+++ EXTRACTED INFORMATION
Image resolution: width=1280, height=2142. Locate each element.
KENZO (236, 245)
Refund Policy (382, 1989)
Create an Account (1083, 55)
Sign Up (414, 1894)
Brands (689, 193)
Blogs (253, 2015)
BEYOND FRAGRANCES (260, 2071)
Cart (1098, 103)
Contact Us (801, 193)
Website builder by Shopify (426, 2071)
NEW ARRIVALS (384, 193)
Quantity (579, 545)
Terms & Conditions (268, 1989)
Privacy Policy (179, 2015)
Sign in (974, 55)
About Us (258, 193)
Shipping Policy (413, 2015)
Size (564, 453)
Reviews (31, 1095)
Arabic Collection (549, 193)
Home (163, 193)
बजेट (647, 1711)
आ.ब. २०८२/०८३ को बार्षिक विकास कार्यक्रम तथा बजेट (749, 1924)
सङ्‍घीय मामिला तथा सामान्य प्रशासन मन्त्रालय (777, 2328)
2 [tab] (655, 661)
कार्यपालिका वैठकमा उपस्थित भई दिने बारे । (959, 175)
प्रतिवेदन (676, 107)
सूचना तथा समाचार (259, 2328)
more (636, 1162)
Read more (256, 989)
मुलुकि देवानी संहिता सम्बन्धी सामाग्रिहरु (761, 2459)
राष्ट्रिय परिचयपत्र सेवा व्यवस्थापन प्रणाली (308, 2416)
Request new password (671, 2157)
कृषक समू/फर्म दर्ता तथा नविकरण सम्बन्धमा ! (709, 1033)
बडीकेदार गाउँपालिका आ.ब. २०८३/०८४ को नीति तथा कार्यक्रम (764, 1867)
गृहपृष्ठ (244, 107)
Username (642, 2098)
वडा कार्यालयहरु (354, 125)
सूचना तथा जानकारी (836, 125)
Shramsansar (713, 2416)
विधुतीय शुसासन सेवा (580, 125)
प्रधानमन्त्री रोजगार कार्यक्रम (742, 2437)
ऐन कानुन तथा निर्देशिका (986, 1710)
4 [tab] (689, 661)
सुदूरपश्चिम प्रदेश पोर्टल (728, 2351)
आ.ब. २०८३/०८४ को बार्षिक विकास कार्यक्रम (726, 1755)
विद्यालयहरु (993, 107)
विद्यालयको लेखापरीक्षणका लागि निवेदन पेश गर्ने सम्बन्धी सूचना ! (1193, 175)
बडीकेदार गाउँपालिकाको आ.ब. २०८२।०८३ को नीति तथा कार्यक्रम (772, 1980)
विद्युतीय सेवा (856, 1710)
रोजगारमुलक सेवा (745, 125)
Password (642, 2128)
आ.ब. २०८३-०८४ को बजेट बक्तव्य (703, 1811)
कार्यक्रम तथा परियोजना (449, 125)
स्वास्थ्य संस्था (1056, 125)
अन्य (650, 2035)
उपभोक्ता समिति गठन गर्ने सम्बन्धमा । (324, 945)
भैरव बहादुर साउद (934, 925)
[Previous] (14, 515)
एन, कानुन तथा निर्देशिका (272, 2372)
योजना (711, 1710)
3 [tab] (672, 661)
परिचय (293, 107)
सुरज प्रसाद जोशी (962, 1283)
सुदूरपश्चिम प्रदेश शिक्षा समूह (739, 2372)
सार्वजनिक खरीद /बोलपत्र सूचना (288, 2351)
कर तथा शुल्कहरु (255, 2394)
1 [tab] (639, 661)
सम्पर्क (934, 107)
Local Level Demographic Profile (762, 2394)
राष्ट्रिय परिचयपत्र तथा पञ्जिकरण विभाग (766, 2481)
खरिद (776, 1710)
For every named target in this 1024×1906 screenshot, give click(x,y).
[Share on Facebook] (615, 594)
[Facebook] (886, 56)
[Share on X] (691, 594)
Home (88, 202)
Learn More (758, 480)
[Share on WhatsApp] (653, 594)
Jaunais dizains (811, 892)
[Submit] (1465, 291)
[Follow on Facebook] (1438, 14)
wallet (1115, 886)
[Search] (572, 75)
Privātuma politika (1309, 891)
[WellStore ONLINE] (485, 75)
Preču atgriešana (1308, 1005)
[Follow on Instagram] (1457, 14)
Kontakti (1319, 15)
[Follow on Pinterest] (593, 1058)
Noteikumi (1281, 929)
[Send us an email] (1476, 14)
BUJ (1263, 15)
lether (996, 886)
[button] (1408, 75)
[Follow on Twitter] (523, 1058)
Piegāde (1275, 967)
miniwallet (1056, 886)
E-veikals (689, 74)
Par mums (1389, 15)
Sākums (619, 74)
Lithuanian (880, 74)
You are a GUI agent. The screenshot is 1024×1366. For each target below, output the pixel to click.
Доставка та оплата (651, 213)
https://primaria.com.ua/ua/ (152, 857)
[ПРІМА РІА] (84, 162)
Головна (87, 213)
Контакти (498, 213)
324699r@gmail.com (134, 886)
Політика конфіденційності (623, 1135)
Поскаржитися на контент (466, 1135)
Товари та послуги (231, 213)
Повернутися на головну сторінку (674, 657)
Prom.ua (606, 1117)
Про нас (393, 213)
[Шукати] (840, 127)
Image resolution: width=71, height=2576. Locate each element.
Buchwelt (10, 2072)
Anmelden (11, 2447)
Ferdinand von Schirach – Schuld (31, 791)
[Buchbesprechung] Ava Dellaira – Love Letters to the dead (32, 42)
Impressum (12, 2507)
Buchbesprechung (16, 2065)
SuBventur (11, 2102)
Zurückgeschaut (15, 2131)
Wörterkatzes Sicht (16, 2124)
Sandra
++++++
▶ [PROMPT]
Spot the lines above that mention "Policy" and copy them.

▶ [ANSWER TO THE PROBLEM]
Refund Policy (382, 1989)
Privacy Policy (179, 2015)
Shipping Policy (413, 2015)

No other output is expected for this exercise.